How did Sandra Burnett combine green jellyfish, laboratory mice and notions of organized crime to settle a dispute among medical researchers about how appendicitis patients heal?
The Brigham Young University microbiologist spliced a "glow-in-the-dark" gene from jellyfish into mice DNA to study the effects of a particular type of white blood cell. She then used them to illuminate a "sticky" problem plaguing abdominal surgeons and their patients. Her results are reported in a recent issue of the Journal of Surgical Research .
After gallbladder removal, an appendectomy or any other type of abdominal surgery, many patients develop gummy tissues that clings to their internal organs and abdominal walls called "peritoneal adhesions." They lead to pain, intestinal obstruction and infertility and cause more than 300,000 hospitalizations a year.
"That's huge!" says Burnett. "I had no idea when I started working with my mice that this work would end up being so relevant to clinical research."
According to one school of thought, the adhesions are instigated by white blood cells called "macrophages" that flood the abdomen after surgery. Some surgeons sought to lower the risk of adhesions by rinsing out the macrophages at the end of a procedure. An opposing theory arose that macrophages, which attack infections, are actually useful in preventing adhesions. It was difficult to definitively test the theories.
That's where Burnett and her "glow-in-the-dark" mice come in. To be clear, the glow is not visible through their skin, only in their tissue. The jellyfish gene gives each macrophage an eerie, green fluorescence ( see it here ), making it easier to study where they congregate and what they do.
Burnett's mice have another special quality, which gives them their notorious-sounding name: MAFIA mice, which stands for MAcrophage Fas-Induced Apoptosis. That's a scientific way of saying that all the macrophages in these mice kill themselves when Burnett injects the rodents with an otherwise harmless drug. Just like that, the mice are macrophage-free, which permits the study of how these particular cells affect biological processes, such as, say, the development of gunk on abdominal walls.

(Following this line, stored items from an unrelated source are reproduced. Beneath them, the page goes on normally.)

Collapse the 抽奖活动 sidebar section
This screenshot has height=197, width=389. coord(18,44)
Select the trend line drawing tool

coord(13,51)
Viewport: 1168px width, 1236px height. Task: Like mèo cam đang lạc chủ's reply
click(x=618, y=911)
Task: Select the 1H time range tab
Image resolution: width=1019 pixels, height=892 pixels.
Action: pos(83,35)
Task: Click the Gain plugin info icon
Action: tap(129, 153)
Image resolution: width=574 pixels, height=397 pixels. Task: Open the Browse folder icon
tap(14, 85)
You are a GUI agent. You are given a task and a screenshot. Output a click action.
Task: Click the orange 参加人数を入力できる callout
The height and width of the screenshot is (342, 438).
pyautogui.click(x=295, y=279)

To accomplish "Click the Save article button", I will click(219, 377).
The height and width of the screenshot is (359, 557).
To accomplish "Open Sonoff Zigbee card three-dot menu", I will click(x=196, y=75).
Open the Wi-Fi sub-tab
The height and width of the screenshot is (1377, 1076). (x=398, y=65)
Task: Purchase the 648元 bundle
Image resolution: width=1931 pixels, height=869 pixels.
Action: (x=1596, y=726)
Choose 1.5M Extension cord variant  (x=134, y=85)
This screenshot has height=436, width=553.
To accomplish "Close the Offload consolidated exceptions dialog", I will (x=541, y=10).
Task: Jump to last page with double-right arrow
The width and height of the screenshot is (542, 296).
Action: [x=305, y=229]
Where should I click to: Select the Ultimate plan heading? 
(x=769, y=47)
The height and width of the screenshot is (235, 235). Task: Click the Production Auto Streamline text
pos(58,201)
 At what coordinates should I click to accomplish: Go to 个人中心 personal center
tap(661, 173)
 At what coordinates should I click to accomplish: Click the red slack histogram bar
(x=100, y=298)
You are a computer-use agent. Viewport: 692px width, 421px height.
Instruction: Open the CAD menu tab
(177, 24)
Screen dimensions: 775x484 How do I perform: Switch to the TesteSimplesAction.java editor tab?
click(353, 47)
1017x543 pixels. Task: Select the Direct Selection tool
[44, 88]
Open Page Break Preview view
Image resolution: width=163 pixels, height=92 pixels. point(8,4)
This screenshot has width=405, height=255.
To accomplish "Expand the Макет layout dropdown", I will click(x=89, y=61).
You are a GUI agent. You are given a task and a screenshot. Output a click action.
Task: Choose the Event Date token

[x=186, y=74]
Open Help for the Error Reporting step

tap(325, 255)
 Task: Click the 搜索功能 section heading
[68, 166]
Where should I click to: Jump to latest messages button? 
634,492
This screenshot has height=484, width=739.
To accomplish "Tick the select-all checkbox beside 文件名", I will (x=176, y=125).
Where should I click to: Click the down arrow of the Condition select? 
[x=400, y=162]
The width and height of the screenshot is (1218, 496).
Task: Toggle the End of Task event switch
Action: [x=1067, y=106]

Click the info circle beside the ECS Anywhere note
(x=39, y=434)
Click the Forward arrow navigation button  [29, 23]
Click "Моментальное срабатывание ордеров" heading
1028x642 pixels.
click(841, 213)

If macrophages were indeed causing those adhesions, Burnett hypothesized that mice free of macrophages would be free of adhesions, as well. But, it turned out that three out of every four of the MAFIA mice injected with the drug developed adhesions without even having abdominal surgery.
Burnett was still cautious and conducted further experiments that showed that the lack of macrophages needed to be combined with an irritant to the abdomen (such as surgery or the abdominal injection during the experiment) to cause adhesions, which clarified the fact that microphages protect, not endanger.
Her resulting message to surgeons: "Stop doing the washes, because macrophages are obviously good."
In addition to providing evidence to settle the question about surgical methods, descendants of the first MAFIA mice can now be used by other researchers in experiments without having to conduct "fake surgery" on the mice just to induce adhesions.
Burnett feels that her most significant contribution of the study is the MAFIA mice and what is still to come.
"It's really exciting to me because it's a new model that is available now for adhesion research," Burnett said. "We don't have to rely on data that we're collecting from people just because they happen to get adhesions, but we can actually plan studies and change various factors."
She is leaving the further peritoneal adhesion work to clinical researchers and turning to using her mice to study the production of blood in bone marrow. She's also collaborating with researchers looking at colon cancer, macrophages in the brain, and corneal transplants.
Burnett was assisted on the recently published study by BYU undergraduate Bo J. Beus, and, from the University of Kentucky, Rita Avidushko, Joseph Qualls, Alan M. Kaplan, and Don A. Cohen.